Boo-AI — Master Artificial Intelligence by Building from Scratch

Learning Objectives

By the end of this section, you will be able to:

📚 Core Knowledge

• Understand consistency - MLE converges to true parameter
• Explain asymptotic normality and its implications
• Define asymptotic efficiency and the CRLB
• Apply the invariance property for reparameterization

🔧 Practical Skills

• Construct asymptotic confidence intervals
• Verify consistency of custom estimators
• Recognize when MLE properties fail
• Apply MLE theory to neural network training

🧠 Deep Learning Connections

• Why SGD converges: Consistency explains why training with enough data finds optimal weights
• Uncertainty quantification: Asymptotic normality enables confidence in predictions
• Loss function optimality: Efficiency explains why cross-entropy is the best classification loss
• Model selection: AIC/BIC are built on MLE asymptotic properties

Where You'll Apply This: Every neural network you train uses MLE principles. Understanding these properties explains why training converges, how to quantify uncertainty, and when to trust your model's predictions.

The Big Picture: Fisher's Complete Vision

When Ronald Fisher developed Maximum Likelihood Estimation in the early 1900s, he didn't just propose a method - he proved why it works.

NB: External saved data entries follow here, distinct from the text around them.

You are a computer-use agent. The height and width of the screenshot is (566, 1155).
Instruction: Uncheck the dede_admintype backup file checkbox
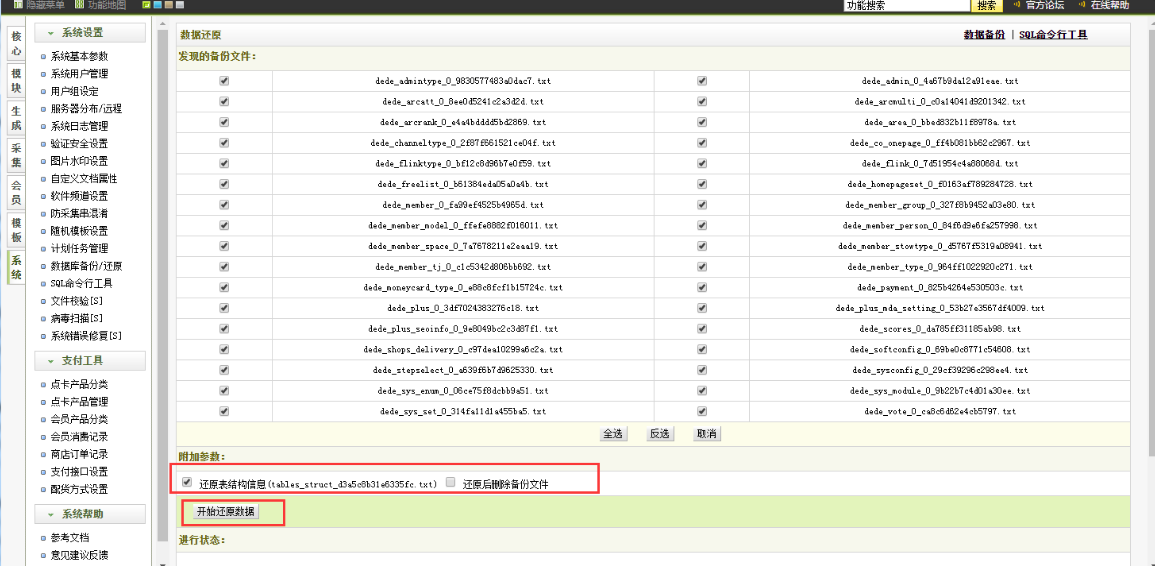224,81
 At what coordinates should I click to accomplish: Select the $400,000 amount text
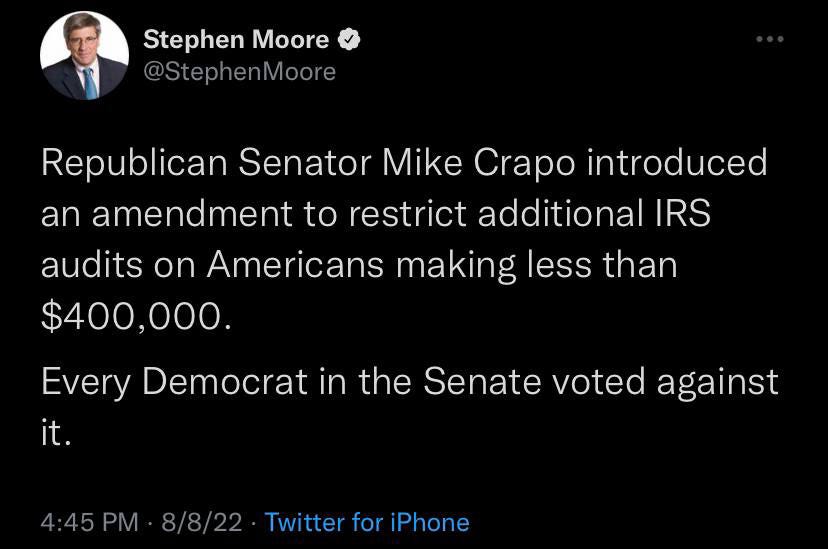tap(136, 316)
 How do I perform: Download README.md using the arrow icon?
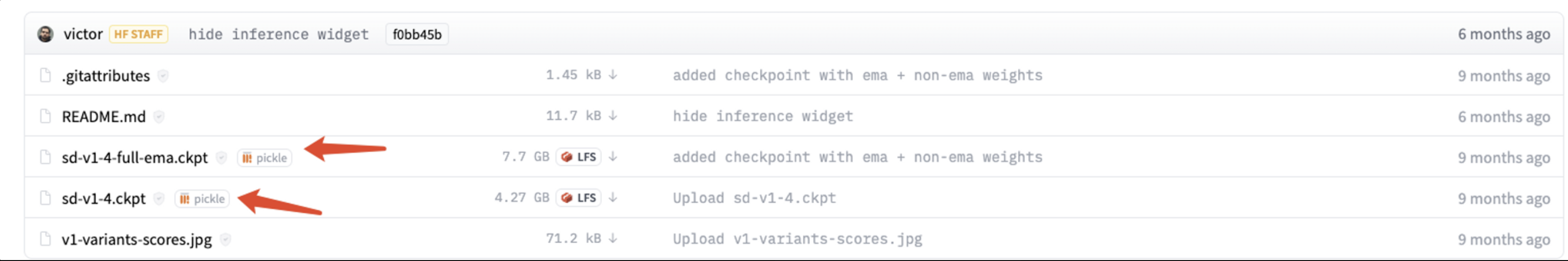pos(613,115)
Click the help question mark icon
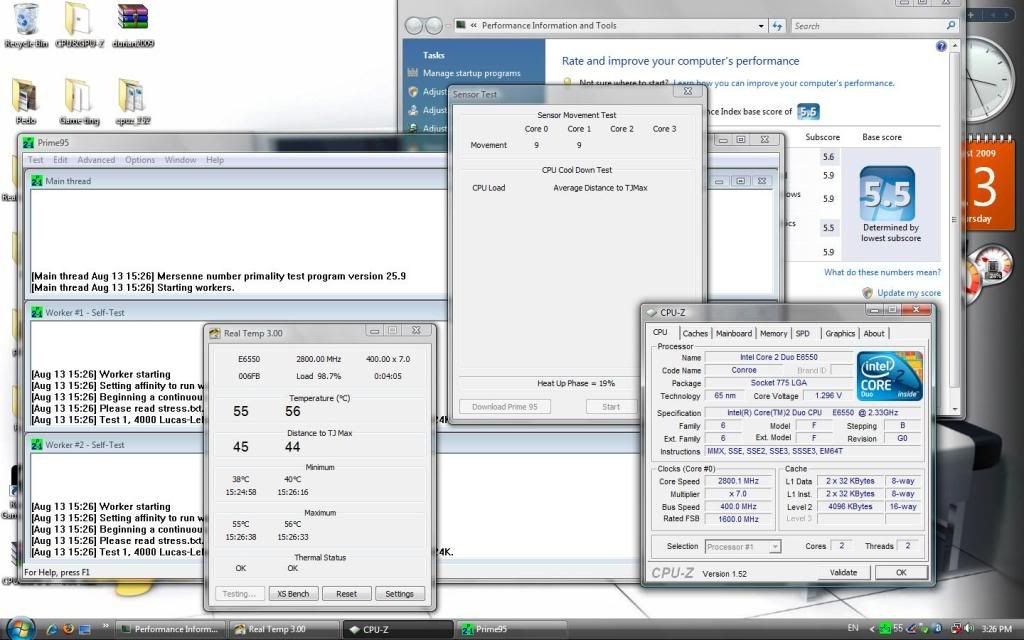The height and width of the screenshot is (640, 1024). pos(941,47)
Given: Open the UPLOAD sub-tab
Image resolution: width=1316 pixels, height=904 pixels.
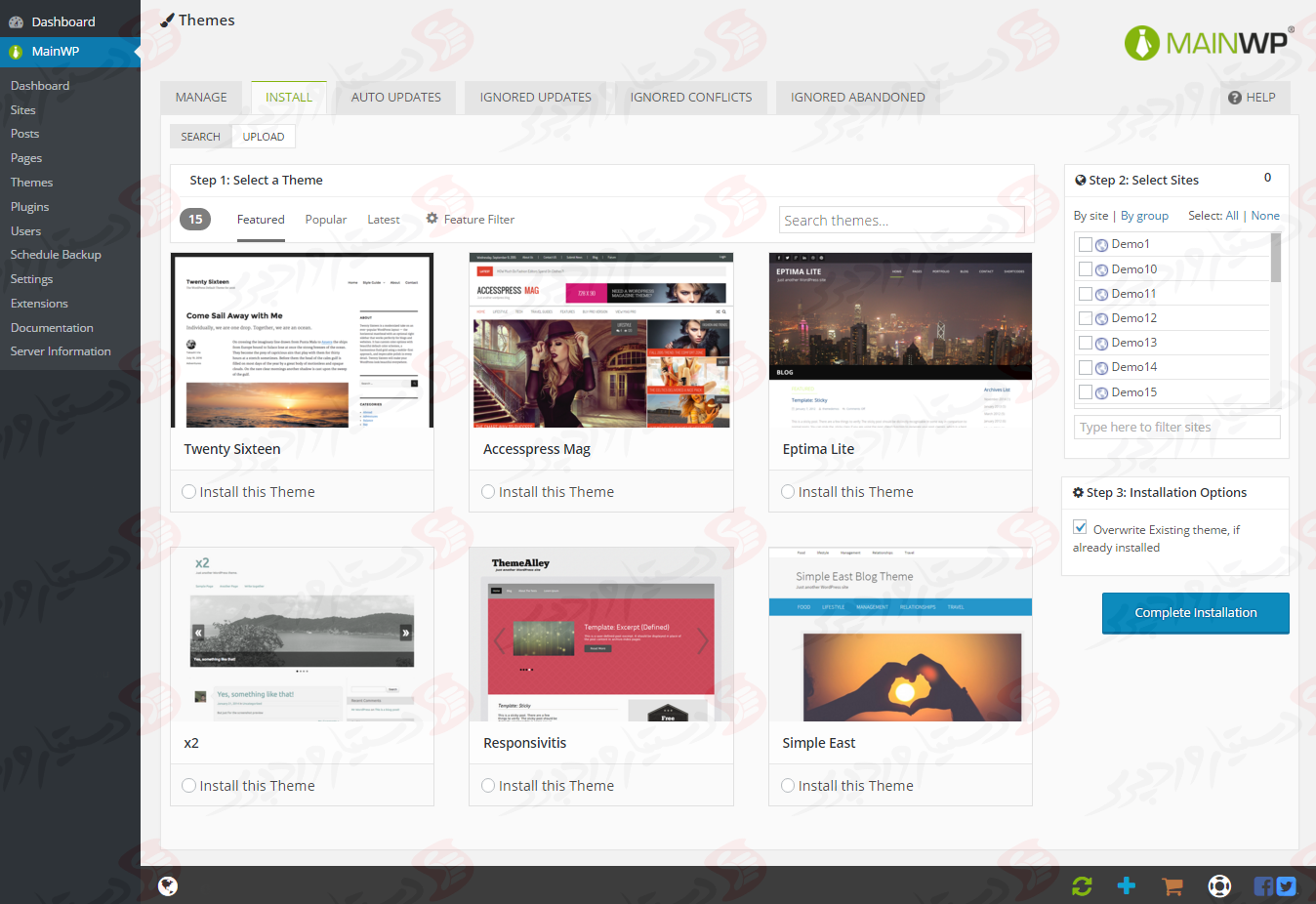Looking at the screenshot, I should [264, 137].
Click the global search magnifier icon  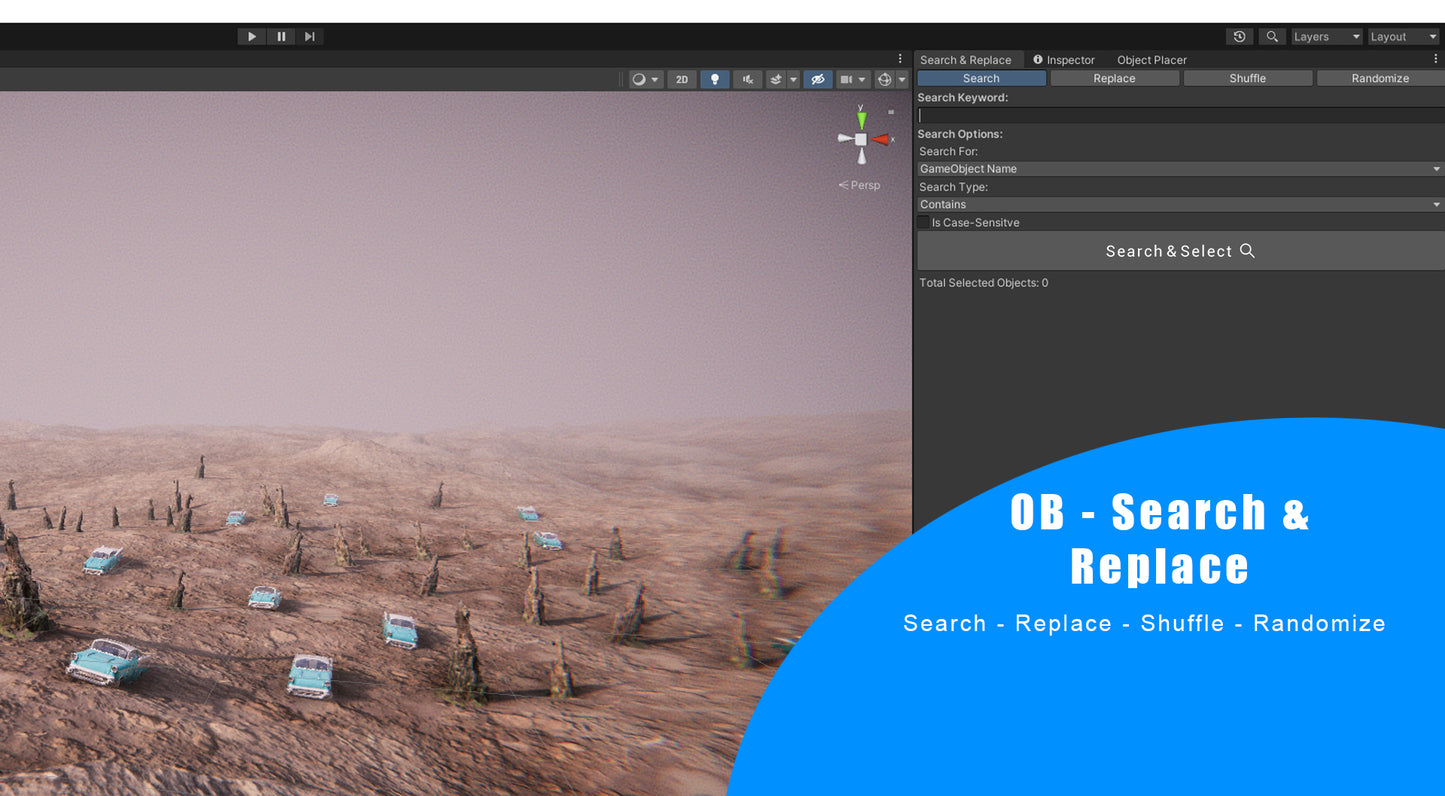pyautogui.click(x=1272, y=37)
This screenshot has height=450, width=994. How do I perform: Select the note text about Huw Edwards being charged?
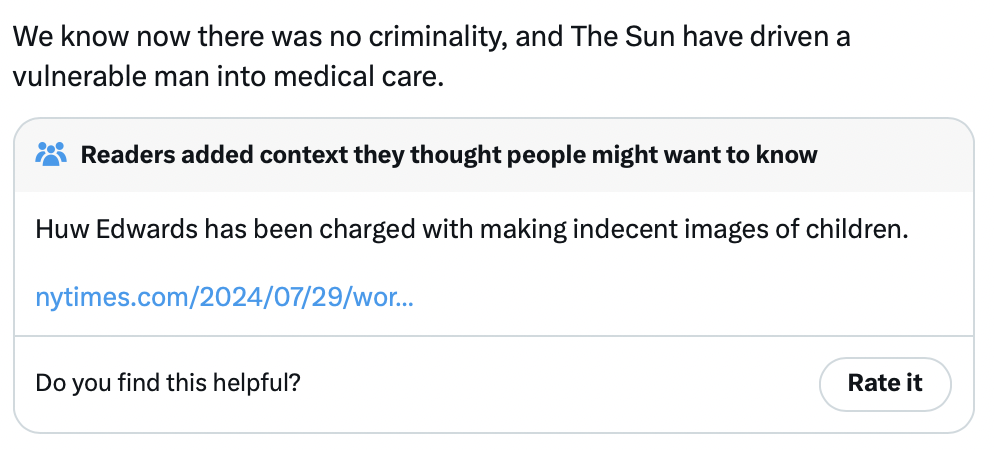click(x=470, y=229)
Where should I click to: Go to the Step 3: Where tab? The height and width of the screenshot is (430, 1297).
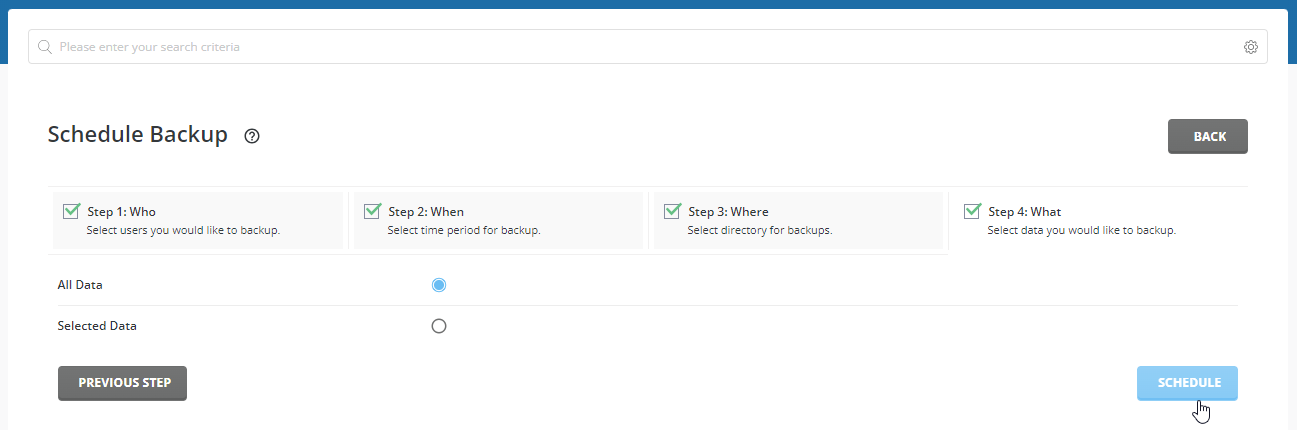(x=798, y=220)
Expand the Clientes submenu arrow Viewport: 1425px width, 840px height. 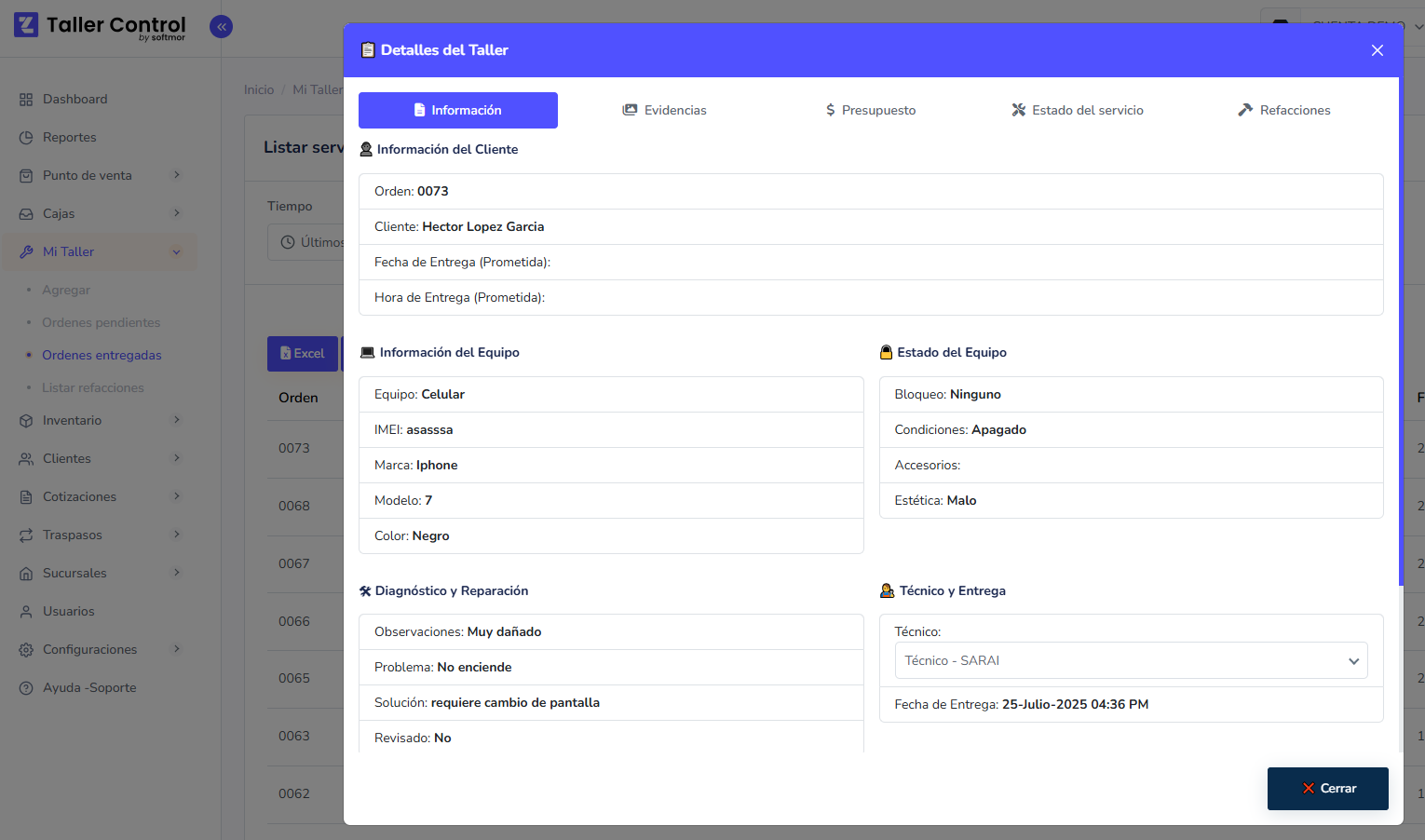[177, 458]
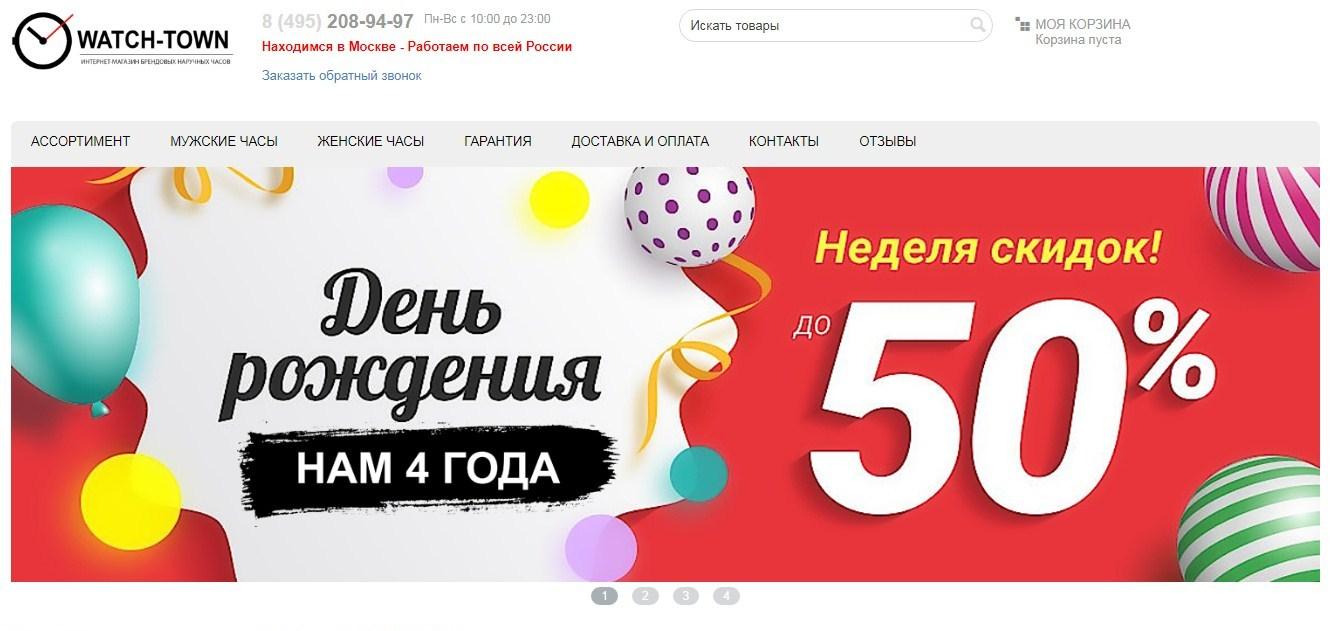Switch to banner slide 2
This screenshot has height=631, width=1332.
[x=645, y=596]
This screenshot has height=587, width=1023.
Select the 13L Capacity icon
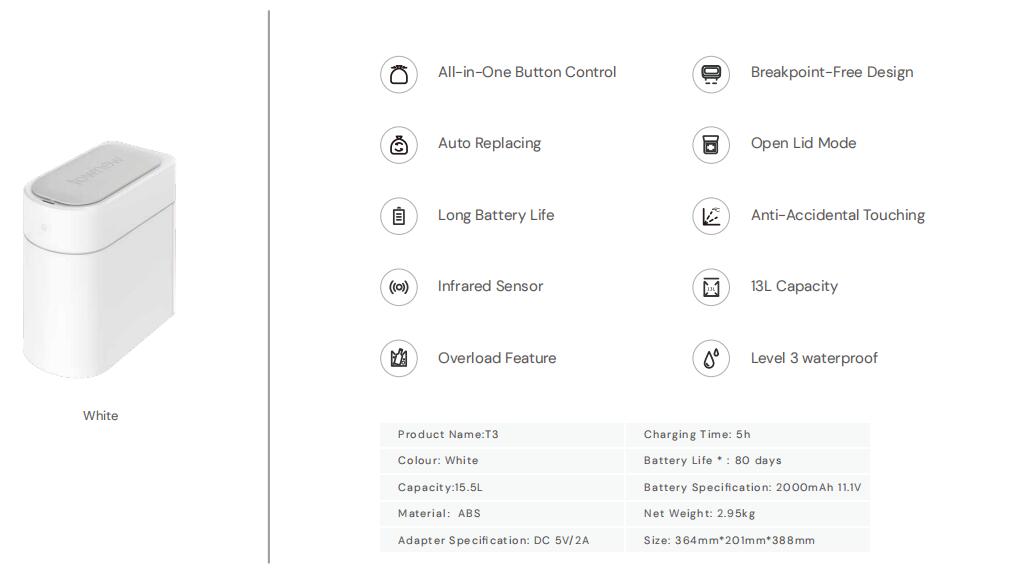point(711,287)
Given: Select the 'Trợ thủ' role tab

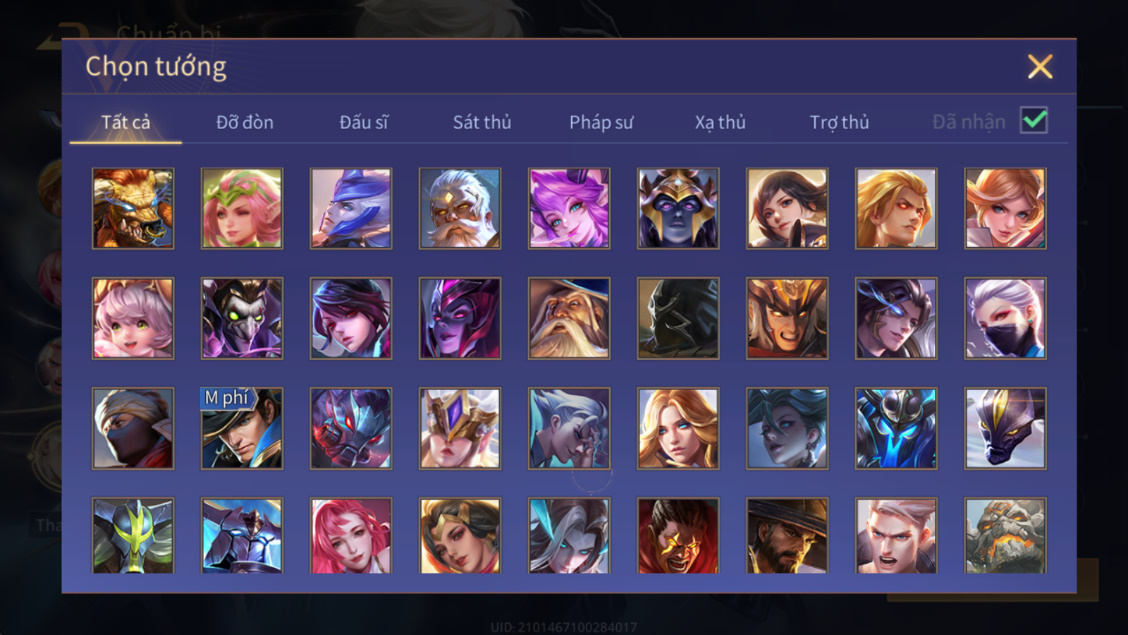Looking at the screenshot, I should click(840, 122).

His theorems, developed over two decades (1912-1935), established MLE as the gold standard for parameter estimation.

🏆

Fisher's Three Pillars of Good Estimation

1. Consistency: With enough data, get arbitrarily close to truth

2. Efficiency: Extract maximum information from data

3. Sufficiency: Use all relevant information (covered in Ch. 11)

MLE satisfies all three under regularity conditions - making it provably optimal!

The Modern Significance

Fast forward 100 years: every time you train a neural network with cross-entropy or MSE loss, you're performing MLE. Fisher's theorems explain:

Why training converges (consistency)
How to build confidence intervals for predictions (asymptotic normality)
Why certain loss functions are optimal (efficiency)
When to worry about convergence (regularity conditions)

Consistency of MLE

The most fundamental property of MLE: with enough data, the estimate converges to the true parameter value. This is why we can trust trained models - more data means better estimates.

Mathematical Definition

Consistency of MLE

\hat{\theta}_n \xrightarrow{p} \theta_0 \quad \text{as } n \to \infty

Symbol	Meaning	Intuition
θ̂ₙ	MLE from n observations	Our estimate (a random variable)
→ᵖ	Converges in probability	Gets arbitrarily close with high probability
θ₀	True parameter value	What we want to estimate
n	Sample size	Number of data points

Analogy - Tuning a Radio: Imagine adjusting a radio dial to find a station. With weak signal (small n), you're unsure of the exact frequency. As signal strength increases (more data), you lock onto the precise frequency. MLE consistency means: with strong enough signal, you'll always find the true station.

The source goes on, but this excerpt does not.